Dr. Lin Cun Lung, Ketua Medis Tzu Chi diminta Master Cheng Yen untuk menangani penyakit Atta. Kendala awal adalah untuk proses biopsi tumor yang ada di otak. Harus membedah kepala dan resikonya sangat besar. Terlebih Atta juga pasien yang harus mengonsumsi obat pengencer darah. “Walaupun tim kami bisa membidik seratus persen tepat pada sasaran, tetapi kami tidak sanggup menjamin tidak akan ada pendarahan dan goncangan terhadap saraf. Tentu ada yang kami waspada seperti pendarahan dan efek efek lainnya,” kata dr. Lin Cun Long kala itu.
Sewaktu akan dilakukan biopsi, dr. Lin menganjurkan untuk dilakukan pemeriksaan sekali lagi, dan ternyata ditemukan di pelipis kulit juga ada tumor yang warnanya sama dengan tumor di kepala. “Ini adalah suatu mukjizat, jadi tidak perlu operasi (bedah) di kepala, cukup ambil yang di pelipis dibawah kulit untuk ambil sampel biopsi,” terang Atta.
Atta pun menjalani pengobatan selama setengah tahun di Taiwan. Dan selama itu ia menjalani 6 kali kemoterapi dan 13 kali penyinaran radiasi. Kini tumor di kepala Atta sudah dinyatakan hilang, sudah bersih.
Selama pengobatan di Taiwan, Master Cheng Yen menganjurkan Atta untuk membaca Sutra Bhaisajyaguru. “Master berpesan supaya saya harus baca dengan teliti dan sabar. Setidaknya harus baca tiga kali,” ungkapnya tersenyum. Dari membaca dan mempelajari Sutra tersebut, Atta menemukan kesimpulan dalam diri: Siapa saya dan apa yang saya miliki. “Setelah berpikir, hidup ini tidak kekal. Segala yang saya miliki hanya sementara. Hanya hak pakai, tidak ada hak milik,” katanya, “sebelumnya saya tidak pernah berpikir tentang kehidupan kekal atau tidak. Pokoknya nikmati hidup saja.”
Akan ada pelangi setelah hujan. Begitu pula yang dialami Atta. Setelah mengalami berbagai cobaan, Atta juga memperoleh hikmah dari ujian ini. Ia lebih mensyukuri hidup, berkah yang dimiliki, serta tekad untuk lebih giat lagi dalam misi kemanusiaan. “Saya merasa sangat bersyukur, karena saya bukanlah seorang yang pintar, sekolah dasar juga tidak tamat.

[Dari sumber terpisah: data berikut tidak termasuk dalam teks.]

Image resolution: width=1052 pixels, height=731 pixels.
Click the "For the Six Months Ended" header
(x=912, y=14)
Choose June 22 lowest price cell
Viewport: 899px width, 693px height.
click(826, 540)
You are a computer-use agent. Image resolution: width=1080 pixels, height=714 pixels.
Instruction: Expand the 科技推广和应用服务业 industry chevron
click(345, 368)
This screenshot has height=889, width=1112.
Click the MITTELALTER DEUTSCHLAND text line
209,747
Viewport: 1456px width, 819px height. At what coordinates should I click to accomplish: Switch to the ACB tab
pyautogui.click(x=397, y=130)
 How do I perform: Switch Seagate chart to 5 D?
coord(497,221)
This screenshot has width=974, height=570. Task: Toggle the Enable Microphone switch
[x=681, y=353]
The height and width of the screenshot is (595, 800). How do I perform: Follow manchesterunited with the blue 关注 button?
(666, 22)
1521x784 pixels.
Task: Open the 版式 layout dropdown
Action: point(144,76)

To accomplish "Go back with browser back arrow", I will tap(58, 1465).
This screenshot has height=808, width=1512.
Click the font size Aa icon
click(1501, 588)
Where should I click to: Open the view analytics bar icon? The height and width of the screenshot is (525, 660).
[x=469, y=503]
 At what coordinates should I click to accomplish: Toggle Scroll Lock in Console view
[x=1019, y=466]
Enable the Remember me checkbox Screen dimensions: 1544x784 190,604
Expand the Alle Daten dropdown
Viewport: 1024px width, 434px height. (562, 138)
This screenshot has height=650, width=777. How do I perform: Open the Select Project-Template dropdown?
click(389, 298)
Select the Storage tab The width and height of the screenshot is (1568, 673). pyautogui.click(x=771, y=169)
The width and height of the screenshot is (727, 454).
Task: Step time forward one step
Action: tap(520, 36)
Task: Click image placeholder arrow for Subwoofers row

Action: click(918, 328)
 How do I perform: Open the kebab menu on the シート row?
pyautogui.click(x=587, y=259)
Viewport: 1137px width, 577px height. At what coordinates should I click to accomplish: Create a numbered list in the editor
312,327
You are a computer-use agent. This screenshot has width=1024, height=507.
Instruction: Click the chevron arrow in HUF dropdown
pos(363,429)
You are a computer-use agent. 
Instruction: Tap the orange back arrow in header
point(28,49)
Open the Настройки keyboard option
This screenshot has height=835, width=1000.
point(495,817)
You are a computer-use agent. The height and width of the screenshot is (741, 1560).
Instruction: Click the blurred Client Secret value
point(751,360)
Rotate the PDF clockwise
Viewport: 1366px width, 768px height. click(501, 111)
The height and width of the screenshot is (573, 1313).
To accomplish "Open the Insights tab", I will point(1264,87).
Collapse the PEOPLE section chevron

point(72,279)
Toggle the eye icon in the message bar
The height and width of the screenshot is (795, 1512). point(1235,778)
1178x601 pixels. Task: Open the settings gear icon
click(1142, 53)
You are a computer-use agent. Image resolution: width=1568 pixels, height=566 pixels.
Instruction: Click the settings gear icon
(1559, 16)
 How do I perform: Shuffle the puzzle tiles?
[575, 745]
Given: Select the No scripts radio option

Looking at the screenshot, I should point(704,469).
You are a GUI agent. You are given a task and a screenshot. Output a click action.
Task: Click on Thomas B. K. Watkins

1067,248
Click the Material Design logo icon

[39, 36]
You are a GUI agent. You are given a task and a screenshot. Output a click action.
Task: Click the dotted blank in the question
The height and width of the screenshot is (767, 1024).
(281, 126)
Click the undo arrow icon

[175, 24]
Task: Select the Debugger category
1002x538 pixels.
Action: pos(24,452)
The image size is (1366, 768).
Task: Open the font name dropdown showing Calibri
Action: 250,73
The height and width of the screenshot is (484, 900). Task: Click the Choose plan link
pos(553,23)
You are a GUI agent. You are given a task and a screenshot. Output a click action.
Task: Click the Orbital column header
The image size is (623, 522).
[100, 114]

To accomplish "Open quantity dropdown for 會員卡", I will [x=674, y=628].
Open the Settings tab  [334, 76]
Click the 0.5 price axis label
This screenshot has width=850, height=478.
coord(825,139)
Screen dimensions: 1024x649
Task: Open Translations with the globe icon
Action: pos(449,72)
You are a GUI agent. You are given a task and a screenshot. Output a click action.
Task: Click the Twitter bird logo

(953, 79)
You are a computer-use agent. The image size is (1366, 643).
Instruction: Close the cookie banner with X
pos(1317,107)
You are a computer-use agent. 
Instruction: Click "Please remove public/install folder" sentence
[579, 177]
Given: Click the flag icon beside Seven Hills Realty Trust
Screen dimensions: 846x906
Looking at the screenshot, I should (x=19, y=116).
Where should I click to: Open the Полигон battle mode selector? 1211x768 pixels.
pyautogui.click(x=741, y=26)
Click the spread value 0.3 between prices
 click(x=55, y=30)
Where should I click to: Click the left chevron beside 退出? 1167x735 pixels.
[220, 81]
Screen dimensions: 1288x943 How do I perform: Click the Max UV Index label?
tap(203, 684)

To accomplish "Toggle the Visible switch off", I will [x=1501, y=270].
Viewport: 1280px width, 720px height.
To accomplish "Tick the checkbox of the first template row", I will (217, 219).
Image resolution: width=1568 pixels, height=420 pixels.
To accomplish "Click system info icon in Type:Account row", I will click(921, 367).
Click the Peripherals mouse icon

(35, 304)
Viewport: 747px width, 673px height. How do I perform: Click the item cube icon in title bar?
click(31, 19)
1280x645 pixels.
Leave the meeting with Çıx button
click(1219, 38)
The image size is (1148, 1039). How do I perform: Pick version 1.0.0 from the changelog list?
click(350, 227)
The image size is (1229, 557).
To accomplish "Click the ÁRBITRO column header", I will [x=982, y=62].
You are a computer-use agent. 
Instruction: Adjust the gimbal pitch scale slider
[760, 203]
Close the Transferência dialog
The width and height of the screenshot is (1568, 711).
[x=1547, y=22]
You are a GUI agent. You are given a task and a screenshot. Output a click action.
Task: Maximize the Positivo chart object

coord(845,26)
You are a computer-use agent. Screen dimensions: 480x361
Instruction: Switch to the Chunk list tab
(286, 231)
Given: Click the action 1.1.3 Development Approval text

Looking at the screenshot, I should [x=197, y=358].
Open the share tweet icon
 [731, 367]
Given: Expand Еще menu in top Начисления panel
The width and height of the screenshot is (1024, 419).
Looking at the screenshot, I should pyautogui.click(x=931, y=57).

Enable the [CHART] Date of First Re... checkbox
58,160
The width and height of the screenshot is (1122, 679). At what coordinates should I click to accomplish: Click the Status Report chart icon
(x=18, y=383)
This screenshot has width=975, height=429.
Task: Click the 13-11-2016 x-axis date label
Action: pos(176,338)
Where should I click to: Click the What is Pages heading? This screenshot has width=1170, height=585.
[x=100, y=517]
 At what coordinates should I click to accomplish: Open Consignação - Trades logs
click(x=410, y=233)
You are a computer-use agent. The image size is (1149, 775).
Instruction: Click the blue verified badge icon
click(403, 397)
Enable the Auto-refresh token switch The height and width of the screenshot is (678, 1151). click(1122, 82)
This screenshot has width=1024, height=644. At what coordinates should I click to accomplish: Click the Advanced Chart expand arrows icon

Saya tidak punya keahlian, pengetahuan, dan saya sadar saya kurang rajin, kurang disiplin, banyak sifat negatif, tetapi saya bisa hidup dalam kecukupan, dan mempunyai keluarga yang bahagia dan harmonis. Sisa hidup saya hanya untuk masyarakat. Dan saya akan mendalami ajaran Master Cheng Yen,” tekadnya.